- LISTED RECORDS -
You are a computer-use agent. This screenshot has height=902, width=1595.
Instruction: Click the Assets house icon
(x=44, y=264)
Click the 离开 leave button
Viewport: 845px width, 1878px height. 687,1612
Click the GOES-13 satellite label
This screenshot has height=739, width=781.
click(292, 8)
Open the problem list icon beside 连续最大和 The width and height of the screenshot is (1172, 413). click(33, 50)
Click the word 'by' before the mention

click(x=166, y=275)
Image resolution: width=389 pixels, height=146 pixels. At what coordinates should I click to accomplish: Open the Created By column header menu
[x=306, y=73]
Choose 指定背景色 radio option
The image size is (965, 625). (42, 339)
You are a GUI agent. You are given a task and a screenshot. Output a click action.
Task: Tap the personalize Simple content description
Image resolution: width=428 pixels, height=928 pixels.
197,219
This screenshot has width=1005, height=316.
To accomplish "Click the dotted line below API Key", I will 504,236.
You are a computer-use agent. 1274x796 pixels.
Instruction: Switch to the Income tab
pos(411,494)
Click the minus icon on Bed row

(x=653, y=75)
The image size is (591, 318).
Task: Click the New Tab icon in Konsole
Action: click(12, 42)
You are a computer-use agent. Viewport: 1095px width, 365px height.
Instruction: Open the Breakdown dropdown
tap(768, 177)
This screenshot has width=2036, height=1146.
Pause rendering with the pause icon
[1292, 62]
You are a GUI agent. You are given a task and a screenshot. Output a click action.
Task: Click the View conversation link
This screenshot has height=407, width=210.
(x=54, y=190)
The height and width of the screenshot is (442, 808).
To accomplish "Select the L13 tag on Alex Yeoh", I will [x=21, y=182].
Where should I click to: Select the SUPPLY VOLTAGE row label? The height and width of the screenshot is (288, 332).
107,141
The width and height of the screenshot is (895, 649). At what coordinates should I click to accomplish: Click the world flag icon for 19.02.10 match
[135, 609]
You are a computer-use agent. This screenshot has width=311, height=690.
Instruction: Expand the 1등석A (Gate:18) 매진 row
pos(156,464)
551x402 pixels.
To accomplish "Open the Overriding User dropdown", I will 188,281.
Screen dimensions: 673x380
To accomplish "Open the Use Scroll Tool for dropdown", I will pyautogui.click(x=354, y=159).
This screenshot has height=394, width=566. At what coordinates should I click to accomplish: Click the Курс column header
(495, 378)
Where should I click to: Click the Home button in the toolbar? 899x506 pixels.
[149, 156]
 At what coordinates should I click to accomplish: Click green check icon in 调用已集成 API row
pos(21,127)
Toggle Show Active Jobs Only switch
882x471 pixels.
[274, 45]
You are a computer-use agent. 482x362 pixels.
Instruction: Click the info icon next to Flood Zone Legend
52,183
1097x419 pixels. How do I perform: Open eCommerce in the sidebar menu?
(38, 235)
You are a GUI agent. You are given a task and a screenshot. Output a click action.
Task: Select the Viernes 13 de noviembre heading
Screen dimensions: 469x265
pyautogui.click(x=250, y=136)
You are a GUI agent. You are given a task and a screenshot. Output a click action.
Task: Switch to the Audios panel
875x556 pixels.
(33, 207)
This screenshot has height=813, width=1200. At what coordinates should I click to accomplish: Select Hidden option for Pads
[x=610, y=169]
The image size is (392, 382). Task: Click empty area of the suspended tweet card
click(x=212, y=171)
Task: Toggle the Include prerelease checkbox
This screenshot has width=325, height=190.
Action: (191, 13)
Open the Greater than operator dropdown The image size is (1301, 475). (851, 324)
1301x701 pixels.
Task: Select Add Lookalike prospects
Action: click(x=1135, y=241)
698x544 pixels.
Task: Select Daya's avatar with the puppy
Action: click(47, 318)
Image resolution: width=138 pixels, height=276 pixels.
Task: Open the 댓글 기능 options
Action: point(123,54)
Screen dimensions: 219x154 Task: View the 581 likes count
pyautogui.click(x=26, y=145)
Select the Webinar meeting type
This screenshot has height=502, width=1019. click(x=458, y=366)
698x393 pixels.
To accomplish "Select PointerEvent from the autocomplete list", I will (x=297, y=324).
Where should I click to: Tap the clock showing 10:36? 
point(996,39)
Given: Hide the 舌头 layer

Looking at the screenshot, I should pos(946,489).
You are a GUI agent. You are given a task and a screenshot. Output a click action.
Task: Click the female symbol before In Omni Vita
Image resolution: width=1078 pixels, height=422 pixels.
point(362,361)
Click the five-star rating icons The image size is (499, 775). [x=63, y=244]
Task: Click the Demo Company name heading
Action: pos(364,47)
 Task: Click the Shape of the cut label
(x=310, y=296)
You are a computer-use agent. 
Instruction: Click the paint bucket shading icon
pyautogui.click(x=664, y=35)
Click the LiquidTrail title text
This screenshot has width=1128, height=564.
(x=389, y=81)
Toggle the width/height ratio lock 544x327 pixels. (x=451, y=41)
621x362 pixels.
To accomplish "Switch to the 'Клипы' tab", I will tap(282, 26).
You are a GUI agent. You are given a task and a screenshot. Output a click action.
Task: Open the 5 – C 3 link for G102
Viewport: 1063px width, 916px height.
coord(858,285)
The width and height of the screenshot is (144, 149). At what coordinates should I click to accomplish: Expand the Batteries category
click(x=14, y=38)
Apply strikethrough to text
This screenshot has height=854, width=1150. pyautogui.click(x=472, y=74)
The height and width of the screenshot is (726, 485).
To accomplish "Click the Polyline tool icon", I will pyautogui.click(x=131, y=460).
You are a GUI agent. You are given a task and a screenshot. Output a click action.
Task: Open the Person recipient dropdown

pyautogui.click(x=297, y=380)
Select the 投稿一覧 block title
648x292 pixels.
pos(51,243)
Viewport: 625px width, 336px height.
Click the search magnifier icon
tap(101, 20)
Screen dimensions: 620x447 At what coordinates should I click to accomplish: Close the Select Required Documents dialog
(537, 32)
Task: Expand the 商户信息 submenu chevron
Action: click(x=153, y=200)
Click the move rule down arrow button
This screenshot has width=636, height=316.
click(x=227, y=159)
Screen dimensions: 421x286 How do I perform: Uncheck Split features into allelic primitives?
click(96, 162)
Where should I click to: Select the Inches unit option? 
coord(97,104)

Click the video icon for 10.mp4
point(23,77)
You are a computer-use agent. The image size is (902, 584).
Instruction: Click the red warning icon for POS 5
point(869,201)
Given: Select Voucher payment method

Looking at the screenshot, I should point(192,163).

- JOB -
Render every line of the records above as a JSON array of strings, one string per line, with blank lines omitted.

- EXERCISE SOLUTION -
[
  "You are a computer-use agent. This screenshot has height=902, width=1595.",
  "Instruction: Click the Assets house icon",
  "(x=44, y=264)",
  "Click the 离开 leave button",
  "Viewport: 845px width, 1878px height. 687,1612",
  "Click the GOES-13 satellite label",
  "This screenshot has height=739, width=781.",
  "click(292, 8)",
  "Open the problem list icon beside 连续最大和 The width and height of the screenshot is (1172, 413). click(33, 50)",
  "Click the word 'by' before the mention",
  "click(x=166, y=275)",
  "Image resolution: width=389 pixels, height=146 pixels. At what coordinates should I click to accomplish: Open the Created By column header menu",
  "[x=306, y=73]",
  "Choose 指定背景色 radio option",
  "The image size is (965, 625). (42, 339)",
  "You are a GUI agent. You are given a task and a screenshot. Output a click action.",
  "Task: Tap the personalize Simple content description",
  "Image resolution: width=428 pixels, height=928 pixels.",
  "197,219",
  "This screenshot has width=1005, height=316.",
  "To accomplish \"Click the dotted line below API Key\", I will 504,236.",
  "You are a computer-use agent. 1274x796 pixels.",
  "Instruction: Switch to the Income tab",
  "pos(411,494)",
  "Click the minus icon on Bed row",
  "(x=653, y=75)",
  "The image size is (591, 318).",
  "Task: Click the New Tab icon in Konsole",
  "Action: click(12, 42)",
  "You are a computer-use agent. Viewport: 1095px width, 365px height.",
  "Instruction: Open the Breakdown dropdown",
  "tap(768, 177)",
  "This screenshot has width=2036, height=1146.",
  "Pause rendering with the pause icon",
  "[1292, 62]",
  "You are a GUI agent. You are given a task and a screenshot. Output a click action.",
  "Task: Click the View conversation link",
  "This screenshot has height=407, width=210.",
  "(x=54, y=190)",
  "The height and width of the screenshot is (442, 808).",
  "To accomplish \"Select the L13 tag on Alex Yeoh\", I will [x=21, y=182].",
  "Where should I click to: Select the SUPPLY VOLTAGE row label? The height and width of the screenshot is (288, 332).",
  "107,141",
  "The width and height of the screenshot is (895, 649). At what coordinates should I click to accomplish: Click the world flag icon for 19.02.10 match",
  "[135, 609]",
  "You are a computer-use agent. This screenshot has width=311, height=690.",
  "Instruction: Expand the 1등석A (Gate:18) 매진 row",
  "pos(156,464)",
  "551x402 pixels.",
  "To accomplish \"Open the Overriding User dropdown\", I will 188,281.",
  "Screen dimensions: 673x380",
  "To accomplish \"Open the Use Scroll Tool for dropdown\", I will pyautogui.click(x=354, y=159).",
  "This screenshot has height=394, width=566. At what coordinates should I click to accomplish: Click the Курс column header",
  "(495, 378)",
  "Where should I click to: Click the Home button in the toolbar? 899x506 pixels.",
  "[149, 156]",
  " At what coordinates should I click to accomplish: Click green check icon in 调用已集成 API row",
  "pos(21,127)",
  "Toggle Show Active Jobs Only switch",
  "882x471 pixels.",
  "[274, 45]",
  "You are a computer-use agent. 482x362 pixels.",
  "Instruction: Click the info icon next to Flood Zone Legend",
  "52,183",
  "1097x419 pixels. How do I perform: Open eCommerce in the sidebar menu?",
  "(38, 235)",
  "You are a GUI agent. You are given a task and a screenshot. Output a click action.",
  "Task: Select the Viernes 13 de noviembre heading",
  "Screen dimensions: 469x265",
  "pyautogui.click(x=250, y=136)",
  "You are a GUI agent. You are given a task and a screenshot. Output a click action.",
  "Task: Switch to the Audios panel",
  "875x556 pixels.",
  "(33, 207)",
  "This screenshot has height=813, width=1200. At what coordinates should I click to accomplish: Select Hidden option for Pads",
  "[x=610, y=169]",
  "The image size is (392, 382). Task: Click empty area of the suspended tweet card",
  "click(x=212, y=171)",
  "Task: Toggle the Include prerelease checkbox",
  "This screenshot has width=325, height=190.",
  "Action: (191, 13)",
  "Open the Greater than operator dropdown The image size is (1301, 475). (851, 324)",
  "1301x701 pixels.",
  "Task: Select Add Lookalike prospects",
  "Action: click(x=1135, y=241)",
  "698x544 pixels.",
  "Task: Select Daya's avatar with the puppy",
  "Action: click(47, 318)",
  "Image resolution: width=138 pixels, height=276 pixels.",
  "Task: Open the 댓글 기능 options",
  "Action: point(123,54)",
  "Screen dimensions: 219x154 Task: View the 581 likes count",
  "pyautogui.click(x=26, y=145)",
  "Select the Webinar meeting type",
  "This screenshot has height=502, width=1019. click(x=458, y=366)",
  "698x393 pixels.",
  "To accomplish \"Select PointerEvent from the autocomplete list\", I will (x=297, y=324).",
  "Where should I click to: Tap the clock showing 10:36? ",
  "point(996,39)",
  "Given: Hide the 舌头 layer",
  "Looking at the screenshot, I should pos(946,489).",
  "You are a GUI agent. You are given a task and a screenshot. Output a click action.",
  "Task: Click the female symbol before In Omni Vita",
  "Image resolution: width=1078 pixels, height=422 pixels.",
  "point(362,361)",
  "Click the five-star rating icons The image size is (499, 775). [x=63, y=244]",
  "Task: Click the Demo Company name heading",
  "Action: pos(364,47)",
  " Task: Click the Shape of the cut label",
  "(x=310, y=296)",
  "You are a computer-use agent. ",
  "Instruction: Click the paint bucket shading icon",
  "pyautogui.click(x=664, y=35)",
  "Click the LiquidTrail title text",
  "This screenshot has width=1128, height=564.",
  "(x=389, y=81)",
  "Toggle the width/height ratio lock 544x327 pixels. (x=451, y=41)",
  "621x362 pixels.",
  "To accomplish \"Switch to the 'Клипы' tab\", I will tap(282, 26).",
  "You are a GUI agent. You are given a task and a screenshot. Output a click action.",
  "Task: Open the 5 – C 3 link for G102",
  "Viewport: 1063px width, 916px height.",
  "coord(858,285)",
  "The width and height of the screenshot is (144, 149). At what coordinates should I click to accomplish: Expand the Batteries category",
  "click(x=14, y=38)",
  "Apply strikethrough to text",
  "This screenshot has height=854, width=1150. pyautogui.click(x=472, y=74)",
  "The height and width of the screenshot is (726, 485).",
  "To accomplish \"Click the Polyline tool icon\", I will pyautogui.click(x=131, y=460).",
  "You are a GUI agent. You are given a task and a screenshot. Output a click action.",
  "Task: Open the Person recipient dropdown",
  "pyautogui.click(x=297, y=380)",
  "Select the 投稿一覧 block title",
  "648x292 pixels.",
  "pos(51,243)",
  "Viewport: 625px width, 336px height.",
  "Click the search magnifier icon",
  "tap(101, 20)",
  "Screen dimensions: 620x447 At what coordinates should I click to accomplish: Close the Select Required Documents dialog",
  "(537, 32)",
  "Task: Expand the 商户信息 submenu chevron",
  "Action: click(x=153, y=200)",
  "Click the move rule down arrow button",
  "This screenshot has width=636, height=316.",
  "click(x=227, y=159)",
  "Screen dimensions: 421x286 How do I perform: Uncheck Split features into allelic primitives?",
  "click(96, 162)",
  "Where should I click to: Select the Inches unit option? ",
  "coord(97,104)",
  "Click the video icon for 10.mp4",
  "point(23,77)",
  "You are a computer-use agent. The image size is (902, 584).",
  "Instruction: Click the red warning icon for POS 5",
  "point(869,201)",
  "Given: Select Voucher payment method",
  "Looking at the screenshot, I should point(192,163)."
]